BlueJuniper94 · 26/06/2025 07:49

Also to add, this seems so obvious that I haven't already said it - but it's also highly political/tribal. Journalists are rooting for their team, scoring points for their team, signalling to their own in-group and will always seek to make their opponents look weak and stupid. It's 101 rhetoric to point to extreme outliers and accuse slight dissenters from being no different.
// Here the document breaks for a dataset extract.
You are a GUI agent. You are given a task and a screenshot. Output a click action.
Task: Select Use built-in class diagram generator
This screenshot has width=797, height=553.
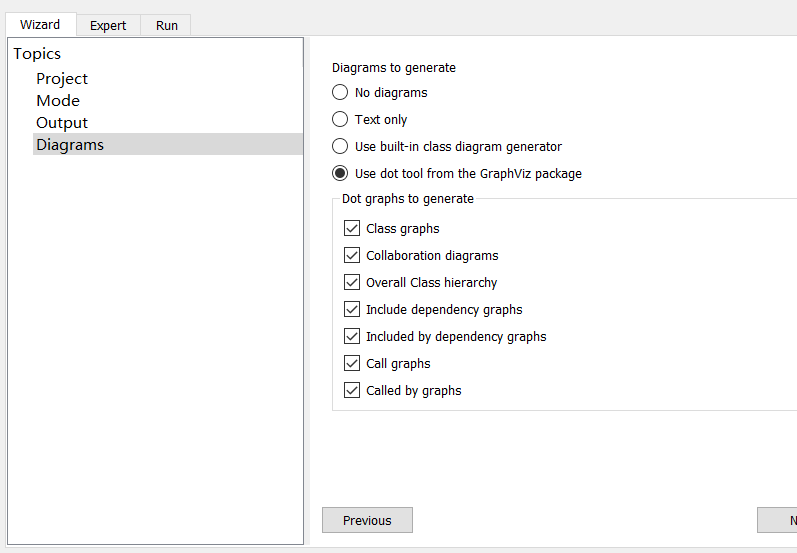tap(340, 147)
They don't need secret meetings, because they have an army of true believers.

Journalists have always done this though.

The difference today is that nowadays people live in an echo chamber and only see news which reinforces their own ideological viewpoint.

30-40 years ago most people would have read "their" paper, which aligned with their political stance, but they would also have come into contact with a more balanced set of narratives via the TV and radio news, through contact with other news sources which contradicted their perspective and conversations with people with different stances.

Most people today don't read papers at all and don't watch the mainstream TV bulletins. They get their news from Facebook or whatever and the algorithm serves up more and more of what you've already clicked on. They socialise with their own "tribe" and views which don't align get cancelled.

The concept of impartiality in public discourse has always been flawed but it was at least something which most people understood to be important in the way they consume news. That's gone totally out of the window.

scalt · 26/06/2025 07:53

@MistressoftheDarkSide while I do believe the virus was real, the absurd fear levels we endured have “let’s seize this opportunity to experiment with manipulating the public” written all over them, as far as I’m concerned.

With the well-known conspiracy theories, such as chemtrails, I take care to keep a sceptical view of both sides. In 2021, I joined an anti-lockdown group to try to find some allies; but I was so shocked by some of their language that I nearly left straight away. There was pure vitriol towards those who had taken the vaccine in good faith. It was also amusing that both sides used almost identical wording, slightly tweaked to suit each side. I saw both of these on the internet (and I’m not exaggerating):

”Look at all those lemmings queueing for the clot shot, they will all die, it’s very sad.”
”Look at all those refuseniks, they will all die, it’s very sad.”

Thepeopleversuswork · 26/06/2025 07:57

@BlueJuniper94

No, the lower educated are actually the ones who appear to me to be impervious to nonsense pushed by the media like "pregnant men" - that only comes from graduates

Maybe, but there are equivalent fictions on the other side of the ideological spectrum too. For example a lot of less educated people are often very quick to believe myths about immigrants moving to the UK to seek benefits.